Das ist ein interessanter Gedanke, allerdings bezweifle ich, dass eine derart hoch entwickelte KI eine isolierte Entität wäre, die einfach mal so den Planeten verlassen könnte. Ich sehe es vielmehr so, dass KI mit der Welt sehr stark verflochten sein wird. Und ich glaube auch nicht, dass es die eine KI geben wird, sondern verschiedene, miteinander vernetzte, dezentral gehostet. Oder denkst du, dass eine KI alle anderen ausschalten wird?

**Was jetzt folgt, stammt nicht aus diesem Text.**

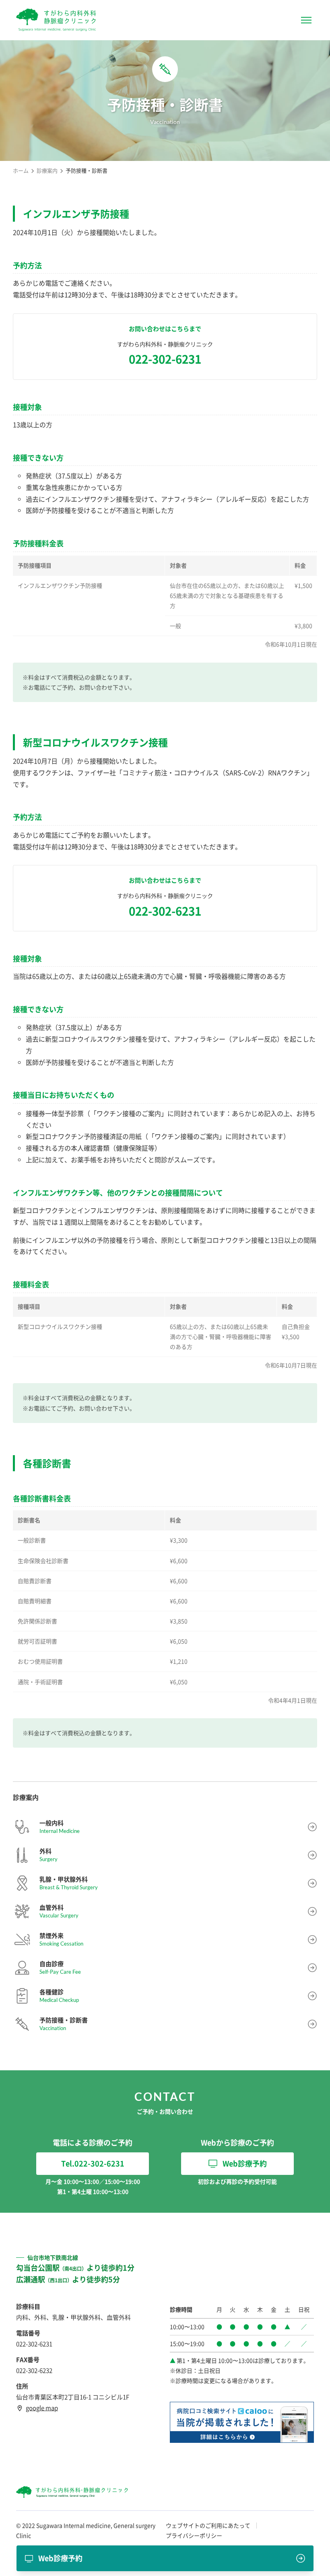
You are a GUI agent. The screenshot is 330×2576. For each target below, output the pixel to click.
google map (42, 2407)
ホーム (21, 170)
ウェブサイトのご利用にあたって (208, 2525)
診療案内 (47, 170)
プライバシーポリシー (194, 2535)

Vielleicht überarbeitest du deinen Text nochmal mit Blick durch die technologische Brille. Gerade heute findest du jede Menge Informationen dazu, wie sich KI entwickelt und zu welchen Veränderungen sie führt.

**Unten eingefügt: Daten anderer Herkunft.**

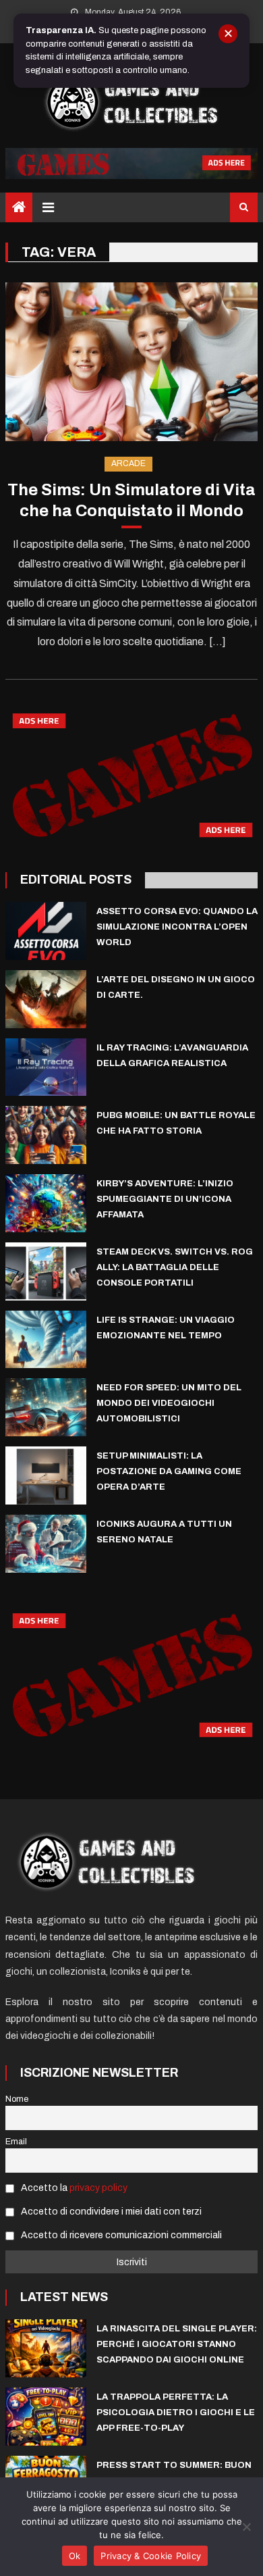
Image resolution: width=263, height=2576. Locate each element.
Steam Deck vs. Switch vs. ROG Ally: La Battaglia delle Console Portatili (174, 1267)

Schließlich möchte ich auch noch ein paar Worte dazu äußern, wie ich den Text durch die Brille des kreativen Schreibens wahrnehme.
Eines Tages erfand die Menschheit eine KI.
Warum hebst du diesen Satz fettgedruckt hervor? Es wirkt wie eine, unnötige, Zwischenüberschrift. Ich würde den Satz ganz normal dem Fließtext hinzufügen.
Da gingen den Menschen die Augen auf und sie erkannten, dass sie verloren waren.
Das hätte ich eher erwartet, nachdem die KI die Erde verlassen hat, da die Menschen dann ziemlich aufgeschmissen gewesen sein dürften.
Ich kann mich auch nicht an die Abfolge der Ereignisse und die Kausalkette gewöhnen. Ein Beispiel: Warum fangen die Menschen wieder an Speere zu schnitzen, wenn ihnen langweilig ist und Arbeit fehlt? Diesen Niedergang der Gesellschaft und Rückschritt in die Steinzeit erschließt sich mir nicht.
Wir sehen alles aus einer Perspektive, die über dem Geschehen schwebt. Wir sind nicht mittendrin, wodurch eine große Distanz zwischen Leser und Geschichte aufgebaut wird. Zoom doch mal hinein und nimm uns mit zu den Akteuren deiner Geschichte. Wie erleben die Menschen das Wirken der KI, ihr Verschwinden, den Mangel an Arbeit und die damit verbundene Sinnlosigkeit, den Niedergang der Gesellschaft?
Wie du evtl. selber schon merkst, verdienen all diese Fragen eine eigene Geschichte. Wie ich oben bereits schrieb: "Es könnte sich jedoch auch um den Abriss eines Romans, oder gar einer Reihe, handeln." Daher würde ich dir empfehlen, einen Aspekt deines Textes herauszugreifen, ihn zum thematischen Schwerpunkt zu machen und zu einer Geschichte auszuarbeiten.